Se a cúpula das Nações Unidas foi sempre marcada por tensões entre delegações, os organizadores destacam que, neste ano, o clima é “especialmente difícil” por conta de a programação ter, já em sua abertura, dois líderes em plena crise política.
Ambos usarão a mesma sala, antes de subir para o pódio. Num contexto normal na diplomacia, as duas delegações não teriam problemas em se cruzar, como de fato já ocorreu em diversas oportunidades. Mas com a tensão em alta, a ordem por enquanto no serviço de protocolo da entidade é a de organizar as comitivas para que os dois presidentes sequer estejam no mesmo lugar, ao mesmo tempo.
Lula, segundo fontes do Itamaraty, usará o discurso em uma sala lotada para marcar os 80 anos da ONU para mandar um recado de que nem o Brasil e nem potências emergentes pelo mundo estarão dispostas a serem chantageadas ou atacadas, numa alusão aos EUA.
A soberania, portanto, é a recusa em aceitar qualquer ingerência em assuntos domésticos, como fez Trump diante do julgamento de Jair Bolsonaro por golpe de estado.

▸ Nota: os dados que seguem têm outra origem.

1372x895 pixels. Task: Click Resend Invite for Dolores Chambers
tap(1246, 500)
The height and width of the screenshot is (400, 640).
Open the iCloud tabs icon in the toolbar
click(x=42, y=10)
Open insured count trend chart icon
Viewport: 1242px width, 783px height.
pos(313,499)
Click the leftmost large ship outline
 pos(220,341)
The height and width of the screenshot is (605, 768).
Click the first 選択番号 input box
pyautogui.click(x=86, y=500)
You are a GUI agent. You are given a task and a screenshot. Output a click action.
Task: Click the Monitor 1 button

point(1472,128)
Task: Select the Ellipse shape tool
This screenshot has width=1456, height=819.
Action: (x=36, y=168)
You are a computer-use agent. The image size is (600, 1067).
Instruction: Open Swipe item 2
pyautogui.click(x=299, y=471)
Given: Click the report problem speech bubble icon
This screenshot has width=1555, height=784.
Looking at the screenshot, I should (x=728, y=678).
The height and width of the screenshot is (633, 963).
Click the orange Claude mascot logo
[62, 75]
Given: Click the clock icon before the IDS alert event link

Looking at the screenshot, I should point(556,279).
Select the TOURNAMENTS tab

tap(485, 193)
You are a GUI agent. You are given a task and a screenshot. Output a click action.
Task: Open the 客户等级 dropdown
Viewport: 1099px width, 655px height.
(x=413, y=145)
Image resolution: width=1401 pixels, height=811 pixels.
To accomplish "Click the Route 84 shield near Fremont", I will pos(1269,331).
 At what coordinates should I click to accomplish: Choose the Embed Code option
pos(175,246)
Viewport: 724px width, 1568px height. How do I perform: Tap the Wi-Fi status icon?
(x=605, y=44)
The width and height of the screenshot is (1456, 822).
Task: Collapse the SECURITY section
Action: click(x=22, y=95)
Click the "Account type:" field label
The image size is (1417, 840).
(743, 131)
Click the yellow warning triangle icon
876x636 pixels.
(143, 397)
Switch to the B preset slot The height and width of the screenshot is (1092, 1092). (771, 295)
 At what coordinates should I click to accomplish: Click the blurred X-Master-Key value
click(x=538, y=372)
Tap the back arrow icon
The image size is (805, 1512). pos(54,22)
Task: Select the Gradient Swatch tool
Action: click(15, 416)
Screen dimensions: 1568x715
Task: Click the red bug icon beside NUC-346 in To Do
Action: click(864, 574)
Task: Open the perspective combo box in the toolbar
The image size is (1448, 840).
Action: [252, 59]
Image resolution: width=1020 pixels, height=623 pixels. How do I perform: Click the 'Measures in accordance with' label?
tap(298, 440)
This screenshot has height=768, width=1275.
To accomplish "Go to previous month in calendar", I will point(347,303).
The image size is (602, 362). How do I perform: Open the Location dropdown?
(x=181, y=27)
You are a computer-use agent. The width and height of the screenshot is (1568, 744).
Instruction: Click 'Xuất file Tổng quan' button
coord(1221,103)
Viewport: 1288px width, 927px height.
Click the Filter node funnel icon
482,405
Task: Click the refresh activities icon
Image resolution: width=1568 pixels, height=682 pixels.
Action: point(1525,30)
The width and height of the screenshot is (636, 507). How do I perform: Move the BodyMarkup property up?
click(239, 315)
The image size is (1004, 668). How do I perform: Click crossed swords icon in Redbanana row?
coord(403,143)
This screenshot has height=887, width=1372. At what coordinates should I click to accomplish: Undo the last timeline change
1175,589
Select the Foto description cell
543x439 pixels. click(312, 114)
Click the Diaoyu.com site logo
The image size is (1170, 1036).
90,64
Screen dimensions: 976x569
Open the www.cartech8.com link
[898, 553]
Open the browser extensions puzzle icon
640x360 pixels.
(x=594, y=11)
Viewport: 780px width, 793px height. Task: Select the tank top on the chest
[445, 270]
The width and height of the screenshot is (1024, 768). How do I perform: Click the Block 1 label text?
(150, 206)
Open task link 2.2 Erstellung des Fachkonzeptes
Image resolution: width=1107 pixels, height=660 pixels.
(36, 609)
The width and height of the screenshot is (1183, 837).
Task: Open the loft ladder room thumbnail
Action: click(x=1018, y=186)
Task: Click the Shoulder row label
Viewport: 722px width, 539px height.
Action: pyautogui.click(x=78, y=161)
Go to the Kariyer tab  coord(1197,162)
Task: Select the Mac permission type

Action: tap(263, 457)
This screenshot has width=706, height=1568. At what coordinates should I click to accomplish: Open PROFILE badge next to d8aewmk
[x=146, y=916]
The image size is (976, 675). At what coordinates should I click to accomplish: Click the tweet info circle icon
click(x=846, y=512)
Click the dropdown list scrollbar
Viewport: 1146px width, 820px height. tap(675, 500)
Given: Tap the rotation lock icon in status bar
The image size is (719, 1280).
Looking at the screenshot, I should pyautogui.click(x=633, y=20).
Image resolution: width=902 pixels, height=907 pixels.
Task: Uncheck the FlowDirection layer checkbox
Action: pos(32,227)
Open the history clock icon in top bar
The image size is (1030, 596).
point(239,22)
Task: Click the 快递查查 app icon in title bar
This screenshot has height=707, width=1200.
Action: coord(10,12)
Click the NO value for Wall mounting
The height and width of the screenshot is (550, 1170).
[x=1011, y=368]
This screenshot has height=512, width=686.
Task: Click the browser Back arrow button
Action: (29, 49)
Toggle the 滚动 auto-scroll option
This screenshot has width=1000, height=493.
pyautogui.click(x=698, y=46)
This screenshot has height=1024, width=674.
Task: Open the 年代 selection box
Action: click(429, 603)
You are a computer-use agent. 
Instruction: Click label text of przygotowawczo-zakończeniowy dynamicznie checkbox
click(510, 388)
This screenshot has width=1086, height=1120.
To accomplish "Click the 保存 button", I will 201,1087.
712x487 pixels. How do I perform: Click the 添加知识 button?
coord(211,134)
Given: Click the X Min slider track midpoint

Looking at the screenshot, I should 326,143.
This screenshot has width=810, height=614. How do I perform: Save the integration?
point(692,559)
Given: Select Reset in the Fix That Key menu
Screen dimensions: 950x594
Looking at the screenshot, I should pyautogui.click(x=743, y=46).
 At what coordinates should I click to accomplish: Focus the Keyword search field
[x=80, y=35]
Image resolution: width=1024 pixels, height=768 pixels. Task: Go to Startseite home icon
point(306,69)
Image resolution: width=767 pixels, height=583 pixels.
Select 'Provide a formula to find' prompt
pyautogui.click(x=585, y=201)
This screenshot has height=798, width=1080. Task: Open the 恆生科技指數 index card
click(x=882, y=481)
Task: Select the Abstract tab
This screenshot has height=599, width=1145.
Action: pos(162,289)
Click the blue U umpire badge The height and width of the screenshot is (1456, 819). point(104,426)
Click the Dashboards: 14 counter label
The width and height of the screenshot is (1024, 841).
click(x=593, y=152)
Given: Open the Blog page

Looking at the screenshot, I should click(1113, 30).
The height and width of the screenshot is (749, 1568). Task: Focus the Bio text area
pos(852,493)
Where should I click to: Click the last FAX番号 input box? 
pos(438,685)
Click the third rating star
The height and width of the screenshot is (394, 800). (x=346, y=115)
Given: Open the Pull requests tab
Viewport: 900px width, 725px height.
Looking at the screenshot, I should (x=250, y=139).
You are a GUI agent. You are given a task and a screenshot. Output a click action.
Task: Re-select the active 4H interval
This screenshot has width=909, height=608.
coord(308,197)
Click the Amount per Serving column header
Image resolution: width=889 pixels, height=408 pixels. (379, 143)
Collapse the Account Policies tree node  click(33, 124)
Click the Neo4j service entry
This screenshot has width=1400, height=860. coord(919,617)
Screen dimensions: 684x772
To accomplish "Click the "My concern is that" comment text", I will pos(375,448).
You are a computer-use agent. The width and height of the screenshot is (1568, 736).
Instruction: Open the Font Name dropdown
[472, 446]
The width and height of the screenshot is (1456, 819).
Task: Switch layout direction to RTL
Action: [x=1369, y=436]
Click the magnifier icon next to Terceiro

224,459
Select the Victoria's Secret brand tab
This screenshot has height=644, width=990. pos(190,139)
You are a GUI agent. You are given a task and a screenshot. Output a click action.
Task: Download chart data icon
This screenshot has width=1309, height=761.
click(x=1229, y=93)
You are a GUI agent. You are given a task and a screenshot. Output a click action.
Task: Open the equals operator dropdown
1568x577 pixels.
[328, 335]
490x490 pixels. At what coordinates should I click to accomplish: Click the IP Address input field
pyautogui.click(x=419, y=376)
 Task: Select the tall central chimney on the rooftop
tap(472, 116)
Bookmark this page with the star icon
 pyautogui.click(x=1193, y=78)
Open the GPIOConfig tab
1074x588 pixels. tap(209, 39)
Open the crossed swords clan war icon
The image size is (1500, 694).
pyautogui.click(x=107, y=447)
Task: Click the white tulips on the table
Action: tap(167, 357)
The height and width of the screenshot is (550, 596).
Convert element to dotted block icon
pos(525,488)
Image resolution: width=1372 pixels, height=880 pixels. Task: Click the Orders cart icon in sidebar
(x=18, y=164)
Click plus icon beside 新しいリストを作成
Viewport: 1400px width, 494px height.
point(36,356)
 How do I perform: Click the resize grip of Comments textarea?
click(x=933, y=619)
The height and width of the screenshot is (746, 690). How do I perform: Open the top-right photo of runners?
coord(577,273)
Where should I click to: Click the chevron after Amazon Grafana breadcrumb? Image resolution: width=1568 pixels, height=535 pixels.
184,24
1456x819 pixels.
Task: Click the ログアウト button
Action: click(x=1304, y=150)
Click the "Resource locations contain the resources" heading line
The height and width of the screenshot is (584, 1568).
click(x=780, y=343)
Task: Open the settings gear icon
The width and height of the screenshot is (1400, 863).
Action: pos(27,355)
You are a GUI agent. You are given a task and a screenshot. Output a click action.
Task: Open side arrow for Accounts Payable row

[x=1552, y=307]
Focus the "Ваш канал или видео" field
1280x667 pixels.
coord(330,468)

O Palácio do Planalto acredita que Lula não estará sozinho na defesa da soberania. Um recente projeto da China sobre o que acredita quer a ordem internacional coloca também o respeito pela soberania como um dos pilares. Governos como o da África do Sul fortemente atacados por Trump, e mesmo países europeus, também apontarão para o fato de que chegou o momento de reagir diante da ofensiva americana.
Na ONU, o próprio secretário-geral António Guterres, vem alertando sobre os riscos de medidas unilaterais que enfraquecem o sistema multilateral e o direito internacional.